┏━━
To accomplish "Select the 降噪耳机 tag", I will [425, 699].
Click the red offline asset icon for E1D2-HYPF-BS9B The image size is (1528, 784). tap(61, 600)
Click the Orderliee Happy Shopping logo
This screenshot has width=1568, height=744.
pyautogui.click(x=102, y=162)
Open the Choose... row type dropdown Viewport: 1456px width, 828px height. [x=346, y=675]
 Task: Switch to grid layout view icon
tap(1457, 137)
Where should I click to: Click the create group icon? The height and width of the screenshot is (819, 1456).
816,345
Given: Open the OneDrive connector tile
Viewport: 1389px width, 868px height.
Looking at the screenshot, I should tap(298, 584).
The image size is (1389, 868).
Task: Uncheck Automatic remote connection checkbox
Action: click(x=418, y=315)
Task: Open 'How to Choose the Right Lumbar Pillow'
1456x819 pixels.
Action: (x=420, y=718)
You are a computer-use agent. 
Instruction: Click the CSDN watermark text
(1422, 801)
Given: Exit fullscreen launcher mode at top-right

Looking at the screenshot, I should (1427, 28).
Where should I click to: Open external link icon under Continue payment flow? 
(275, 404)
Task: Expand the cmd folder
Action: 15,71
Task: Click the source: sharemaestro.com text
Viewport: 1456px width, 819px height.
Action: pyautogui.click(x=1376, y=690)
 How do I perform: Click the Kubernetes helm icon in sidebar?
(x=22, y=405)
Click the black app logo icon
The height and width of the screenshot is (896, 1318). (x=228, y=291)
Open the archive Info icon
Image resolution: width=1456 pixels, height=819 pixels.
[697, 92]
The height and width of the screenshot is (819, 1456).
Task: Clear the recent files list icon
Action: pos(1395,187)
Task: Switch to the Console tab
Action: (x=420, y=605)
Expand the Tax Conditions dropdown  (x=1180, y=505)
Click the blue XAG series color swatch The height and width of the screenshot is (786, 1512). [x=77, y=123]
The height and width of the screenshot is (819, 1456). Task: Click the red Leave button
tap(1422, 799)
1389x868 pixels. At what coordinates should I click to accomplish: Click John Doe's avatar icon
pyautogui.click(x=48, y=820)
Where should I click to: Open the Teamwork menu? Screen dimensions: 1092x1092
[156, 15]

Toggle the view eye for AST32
┗━━
▸ TASK REQUIREMENTS: Output the data exactly, in full.

▸ RESULT OF THIS TASK:
To accomplish "Select the 降噪耳机 tag", I will [425, 699].
Click the red offline asset icon for E1D2-HYPF-BS9B The image size is (1528, 784). tap(61, 600)
Click the Orderliee Happy Shopping logo
This screenshot has width=1568, height=744.
pyautogui.click(x=102, y=162)
Open the Choose... row type dropdown Viewport: 1456px width, 828px height. [x=346, y=675]
 Task: Switch to grid layout view icon
tap(1457, 137)
Where should I click to: Click the create group icon? The height and width of the screenshot is (819, 1456).
816,345
Given: Open the OneDrive connector tile
Viewport: 1389px width, 868px height.
Looking at the screenshot, I should tap(298, 584).
The image size is (1389, 868).
Task: Uncheck Automatic remote connection checkbox
Action: click(x=418, y=315)
Task: Open 'How to Choose the Right Lumbar Pillow'
1456x819 pixels.
Action: (x=420, y=718)
You are a computer-use agent. 
Instruction: Click the CSDN watermark text
(1422, 801)
Given: Exit fullscreen launcher mode at top-right

Looking at the screenshot, I should (1427, 28).
Where should I click to: Open external link icon under Continue payment flow? 
(275, 404)
Task: Expand the cmd folder
Action: 15,71
Task: Click the source: sharemaestro.com text
Viewport: 1456px width, 819px height.
Action: pyautogui.click(x=1376, y=690)
 How do I perform: Click the Kubernetes helm icon in sidebar?
(x=22, y=405)
Click the black app logo icon
The height and width of the screenshot is (896, 1318). (x=228, y=291)
Open the archive Info icon
Image resolution: width=1456 pixels, height=819 pixels.
[697, 92]
The height and width of the screenshot is (819, 1456).
Task: Clear the recent files list icon
Action: pos(1395,187)
Task: Switch to the Console tab
Action: (x=420, y=605)
Expand the Tax Conditions dropdown  (x=1180, y=505)
Click the blue XAG series color swatch The height and width of the screenshot is (786, 1512). [x=77, y=123]
The height and width of the screenshot is (819, 1456). Task: Click the red Leave button
tap(1422, 799)
1389x868 pixels. At what coordinates should I click to accomplish: Click John Doe's avatar icon
pyautogui.click(x=48, y=820)
Where should I click to: Open the Teamwork menu? Screen dimensions: 1092x1092
[156, 15]

Toggle the view eye for AST32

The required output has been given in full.